By Sean Odumusi, Dwealth
According to former UN Secretary General Ban Ki-moon, “the next century belongs to Africa.” The future is bright due in part to the the strategy of leapfrogging over the intermediary stages of technological transformation that other countries had to see through — especially in the realm of FinTech. It’s undeniable that FinTech is playing a significant role in this economic and technological acceleration. In fact, FinTech is predicted to contribute an astonishing $150 billion to Africa’s GDP by 2022.
In developed countries, FinTech companies are established to disrupt an already existing financial infrastructure. In Africa, their function is mainly to plug the gaps left by traditional financial services. African economic development has already made great strides thanks to FinTech, creating a boom around mobile money; the next phase of innovation looks set to focus on lending services and wealth management.
This means that as well as driving the development of the technology on the continent, FinTech companies also deliver on social impact for low-income or unbanked business-owners looking to gain access to services that were before unattainable. Here are three ways FinTech startups are changing the face of the African economy for small businesses.
Greater access to loans
FinTech companies providing lower-middle class citizens with access to lending services are having a huge impact on their economic power. Now, small business owners have access to markets that were before only accessible by banks. For example, digital financial inclusion group Baobab focuses on serving micro and small businesses in Africa and China, helping them get the capital they need to sustain their projects and contribute towards sustainable economic development.
And with startups like Branch offering loans for as little as $2 (which has the purchasing power of $40 in cities like Lagos and Nairobi), small businesses can build credit by starting off with microloans, and then work their way up to applying for larger amounts of credit.
Services such as these are becoming integral for African small businesses, as they can get a loan instantly, whereas before they’d have to go through bureaucratic systems of submitting applications in banks and waiting for the verdict. And while micro, small and medium enterprises (MSMEs) in Africa have generally formed the most marginalized business segment in terms of access to funds and technical support, they make up a significant share of growth in GDP and jobs and are a vital component of the African economy.
Easier client verification for startups
Another way in which FinTech is driving African economic development is by allowing startups to easily verify their clients without having to undergo rigorous background checks. This means startups can increase their clients and expand their businesses, as they’re in a better position to plan financially by being aware of prospective clients’ income status.
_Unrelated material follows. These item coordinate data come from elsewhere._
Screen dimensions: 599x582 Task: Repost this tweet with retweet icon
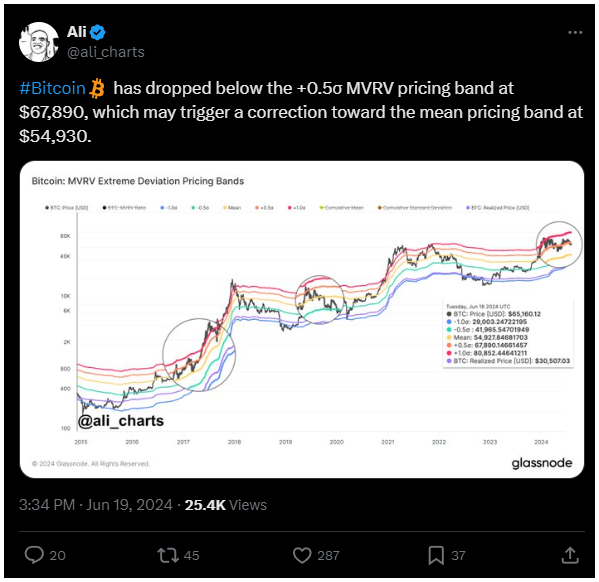[x=168, y=555]
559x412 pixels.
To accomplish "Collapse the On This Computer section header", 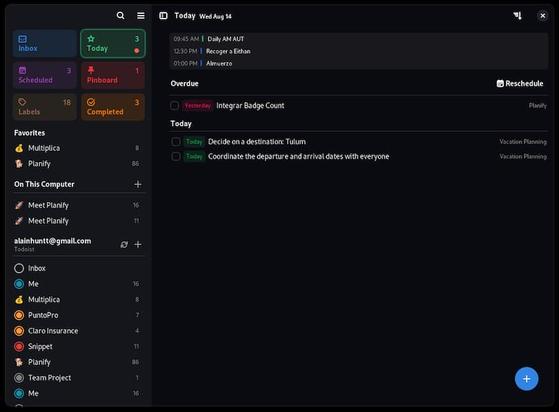I will point(44,184).
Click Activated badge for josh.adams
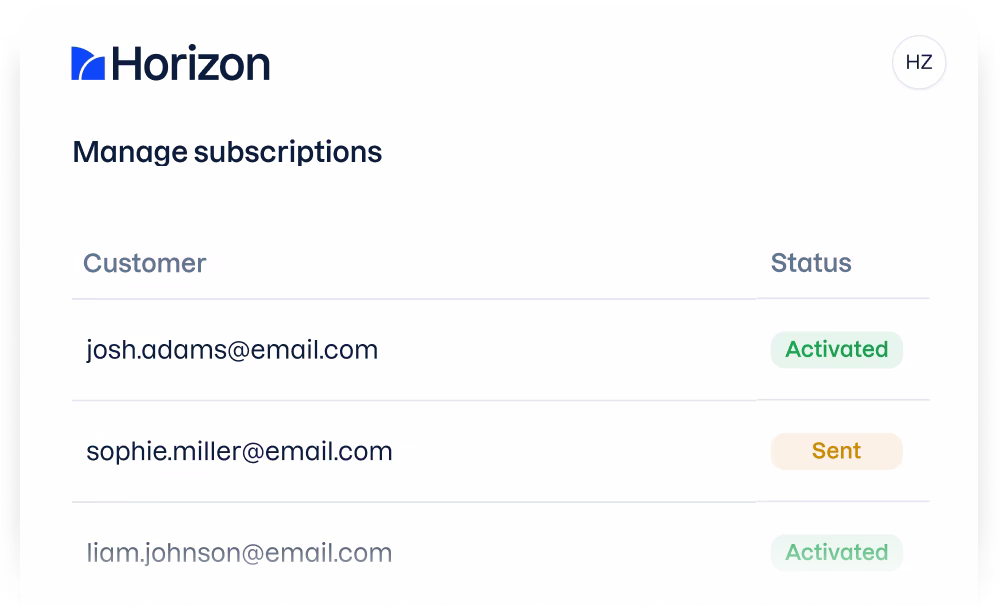The height and width of the screenshot is (606, 1000). (836, 350)

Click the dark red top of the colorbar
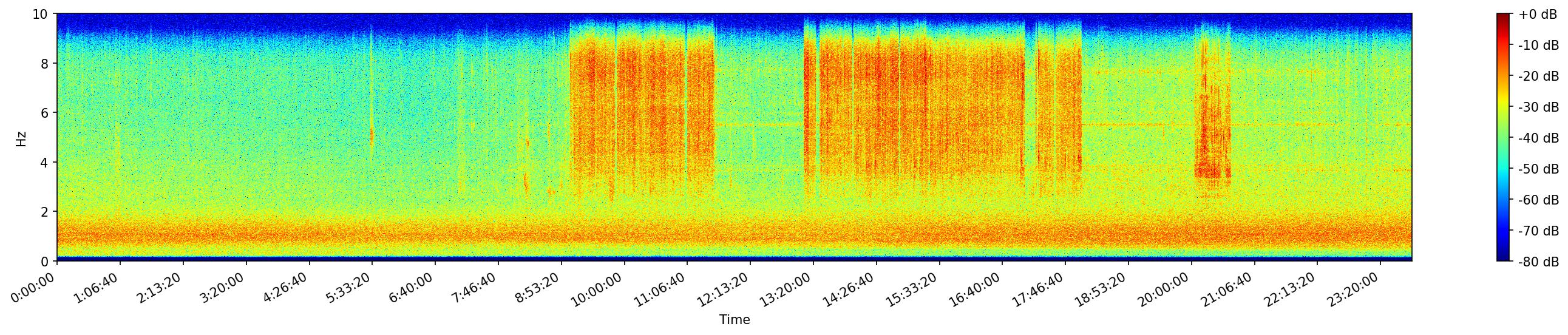(x=1503, y=17)
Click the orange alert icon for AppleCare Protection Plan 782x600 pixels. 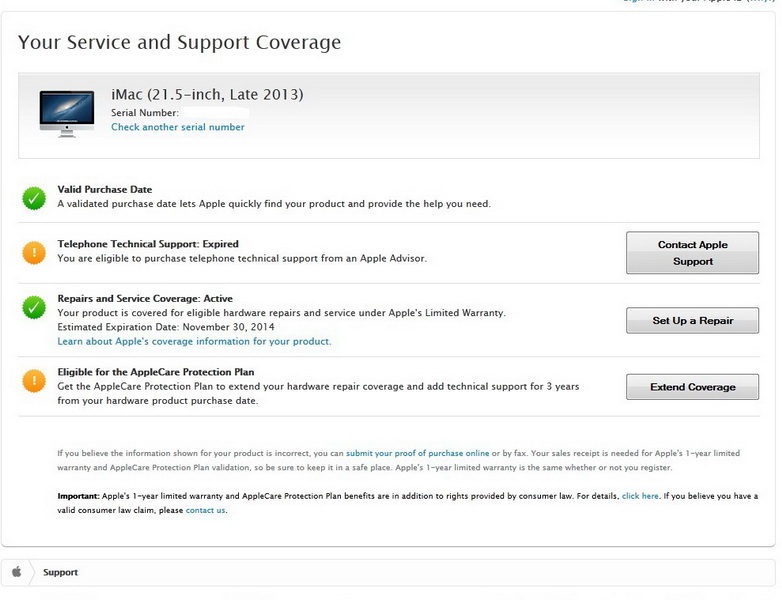click(x=34, y=380)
Inclusive has created a single financial data application programming interface (API) that powers financial services to “onboard, verify and monitor identities remotely, by tapping into last mile data sets, offline and regular government databases.”
This allows local, pan-African and global business models to expand the reach of their services, without the need to build their own infrastructure. Inclusive state their ultimate goal to be able to enable a rural farmer in Zambia to buy stocks of a Fortune 500 company on the New York Stock Exchange, right from their phone: “Inclusive will be the trust entity enabling this transaction.”
And for individuals who are keen to invest in foreign markets, wealth management advisors like Dwealth are providing Africa-based investors with an alternative source for portfolio diversification in the U.S., giving them an option for international investment exposure that they didn’t have before.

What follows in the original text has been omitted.